Pifferaia di una Pifferi!

Alessia Pifferi, la donna accusata dell’omicidio volontario della figlia Diana abbandonata e lasciata morire di stenti nel luglio 2022, ha suonato bene il suo piffero. L’ergastolo inflittole in primo grado è stato cancellato: la Corte di assise di appello di Milano ha ridotto la pena a 24 anni di reclusione.

In mattinata, la procura generale di Milano aveva chiesto di confermare il carcere a vita, in quanto “pena congrua”. L’avvocato generale Lucilla Tontodonati nella sua requisitoria aveva ribadito la piena capacità di intendere e volere dell’imputata. Dal giorno dopo in cui la madre ha lasciato la piccola di 18 mesi “si rappresenta con conseguenze certe o comunque altamente probabili che sua figlia possa avere lesioni gravi in quello stato o la morte”.
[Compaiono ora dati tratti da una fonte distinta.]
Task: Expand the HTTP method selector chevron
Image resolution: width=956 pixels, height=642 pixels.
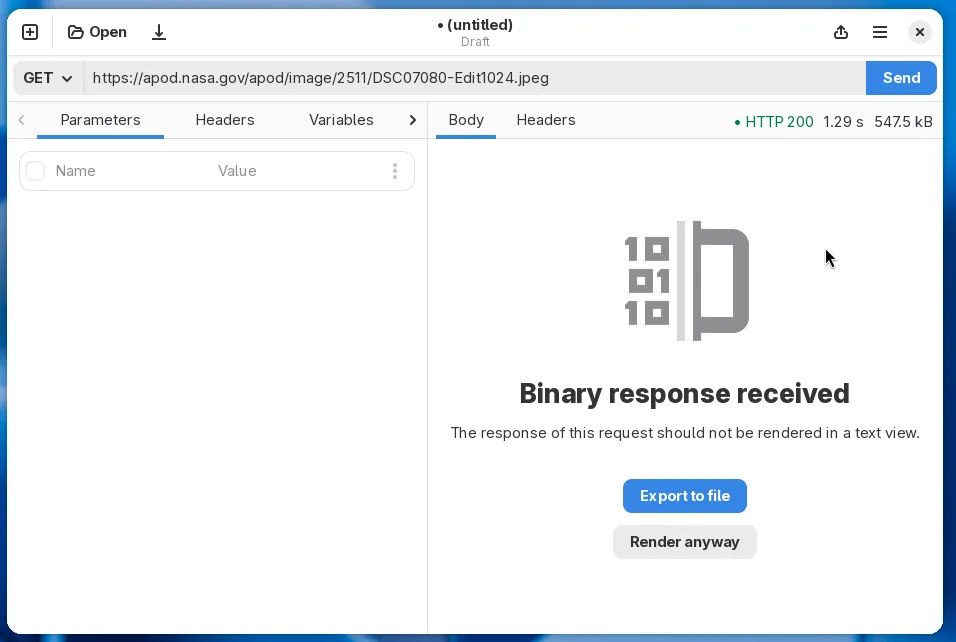Action: [x=67, y=78]
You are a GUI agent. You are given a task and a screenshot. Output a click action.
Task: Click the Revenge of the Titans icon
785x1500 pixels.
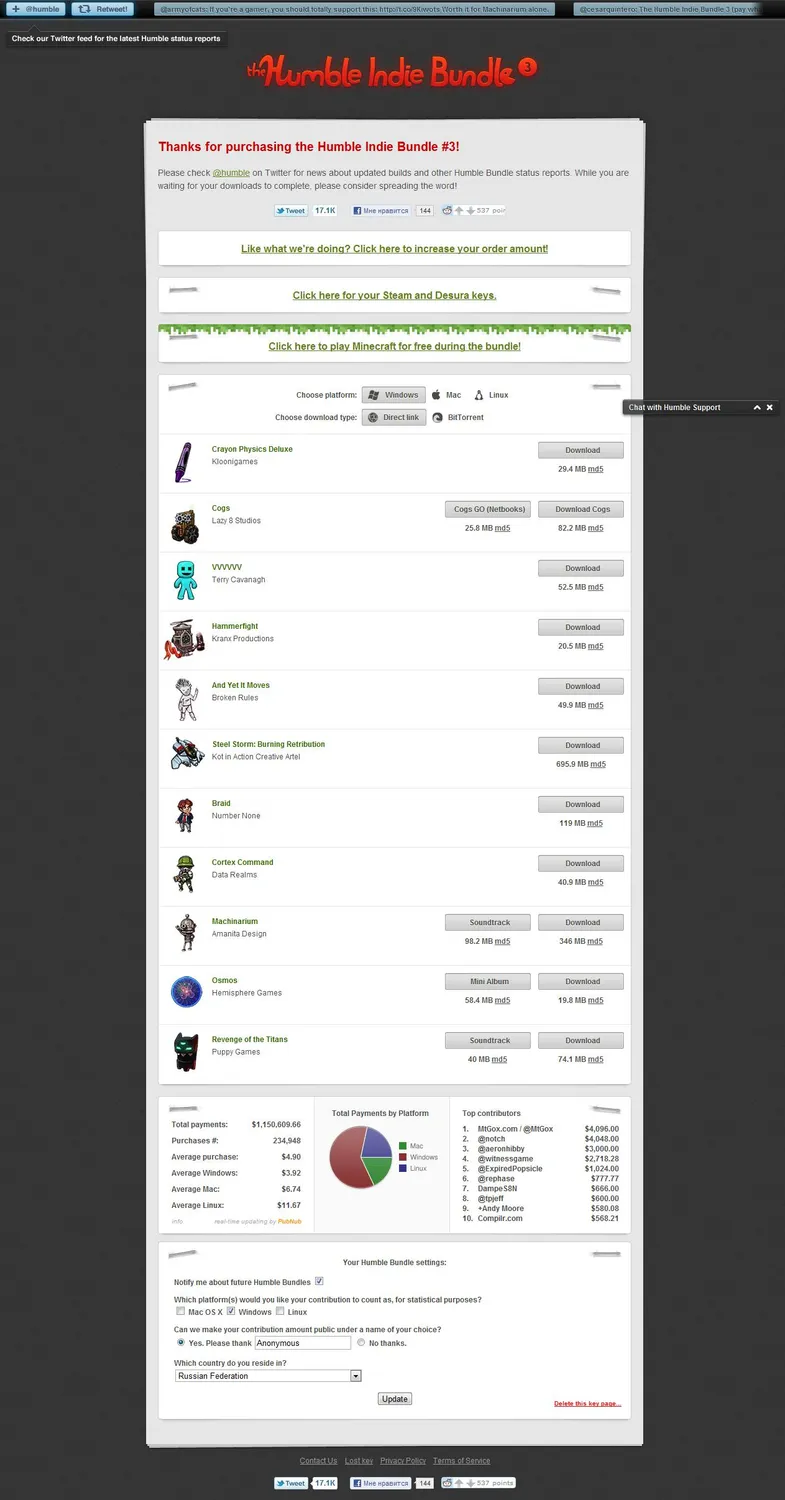click(186, 1051)
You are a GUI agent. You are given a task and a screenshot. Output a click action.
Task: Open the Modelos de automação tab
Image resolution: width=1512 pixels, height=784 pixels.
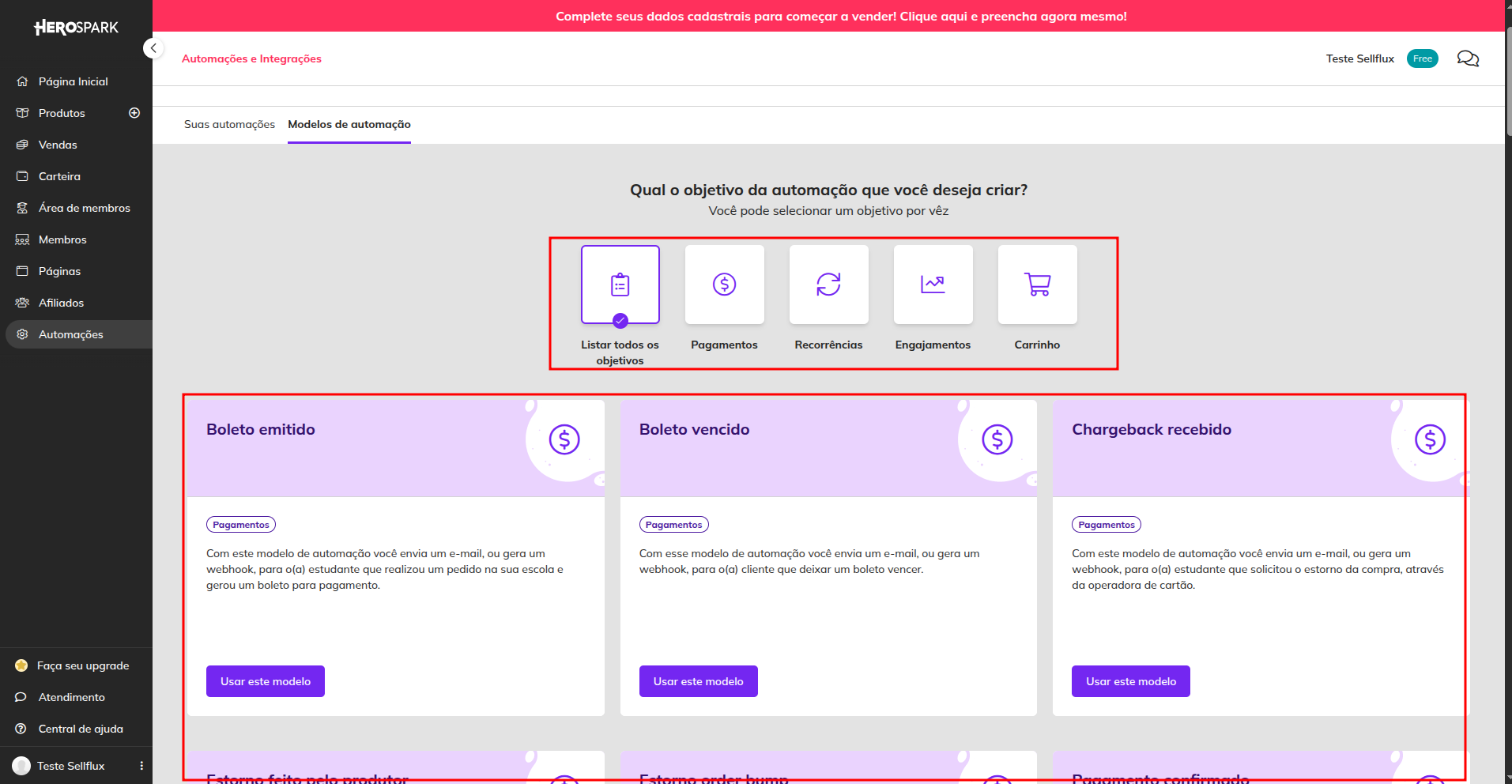[x=349, y=124]
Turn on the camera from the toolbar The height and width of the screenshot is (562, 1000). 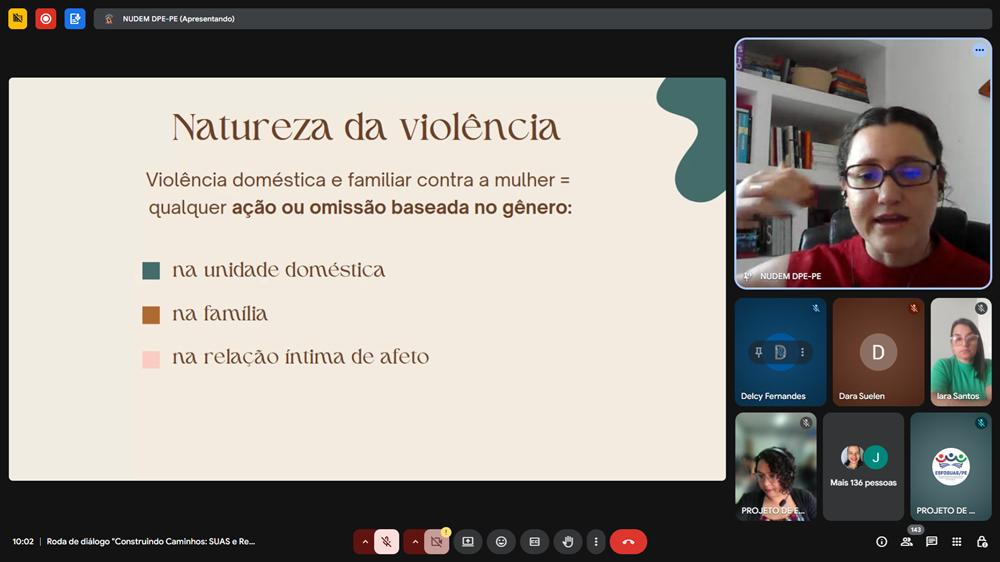(436, 542)
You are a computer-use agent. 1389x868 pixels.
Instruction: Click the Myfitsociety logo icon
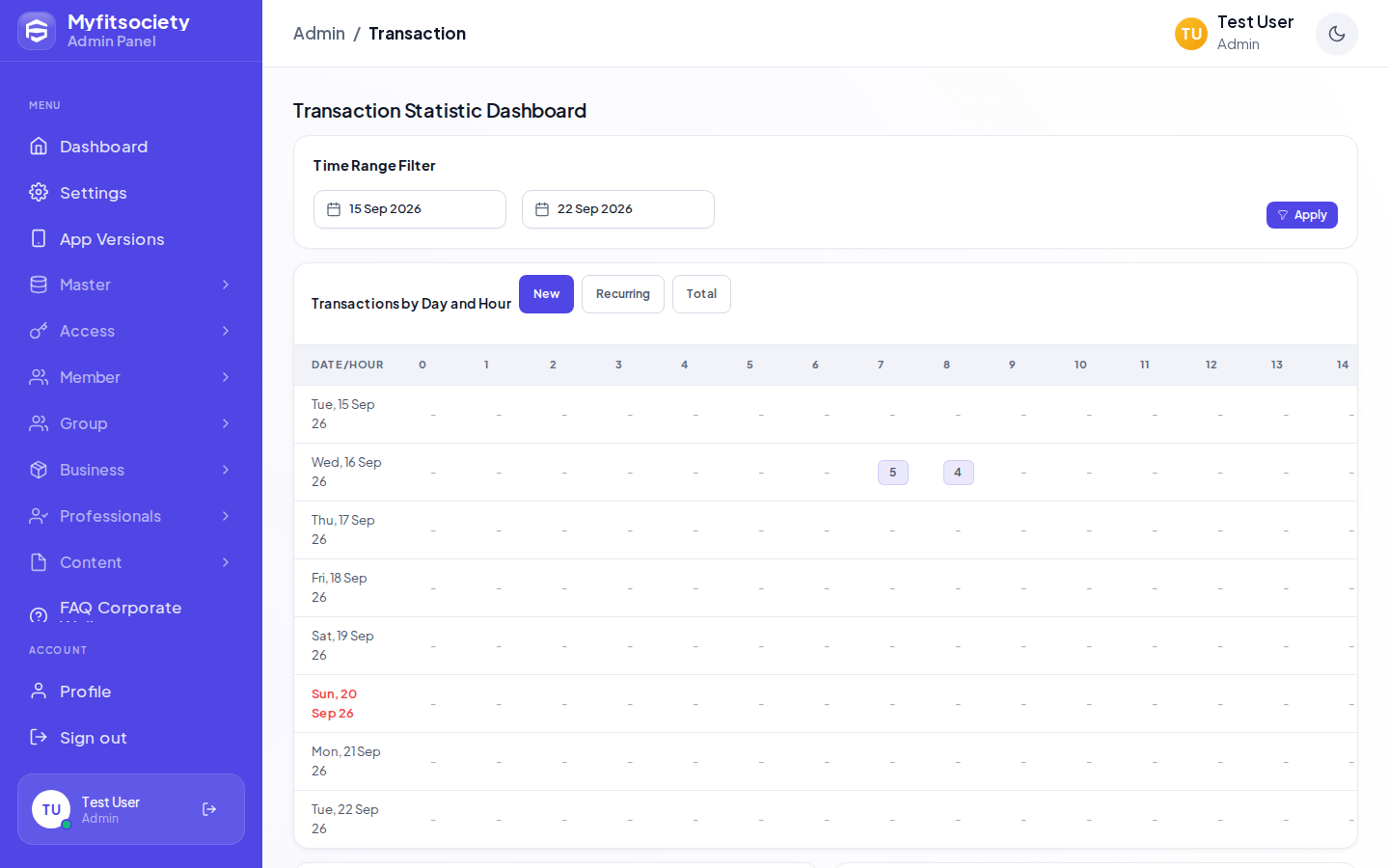(37, 31)
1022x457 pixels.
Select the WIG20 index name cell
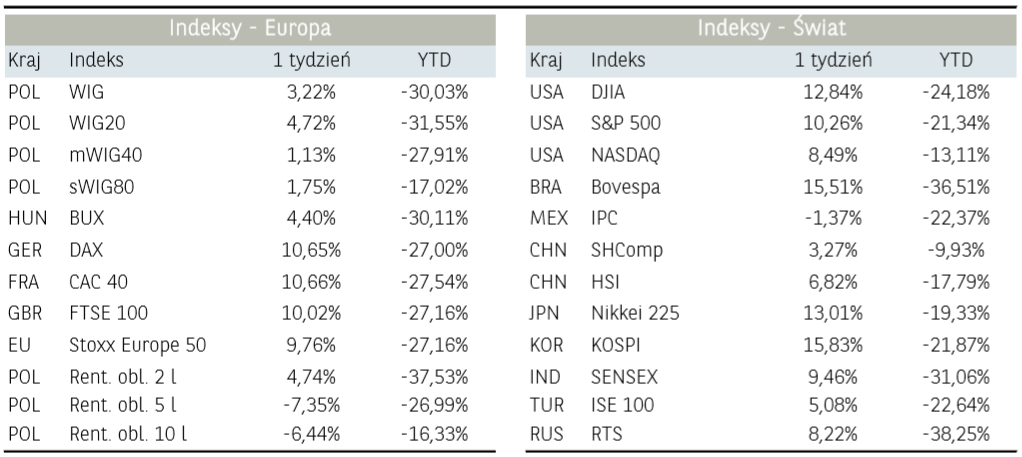95,124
Secondo la perizia svolta sulla donna svolta dagli esperti Giacomo Francesco Filippini, Stefano Benzoni e Nadia Bolognini, il disturbo psichiatrico da cui è affetta non ha compromesso la sua capacità d’intendere e di volere quando abbandonò e lasciò morire di stenti la piccola Diana. Semplicemente e crudelmente Pifferi ebbe una “disconessione dal suo ruolo di mamma”.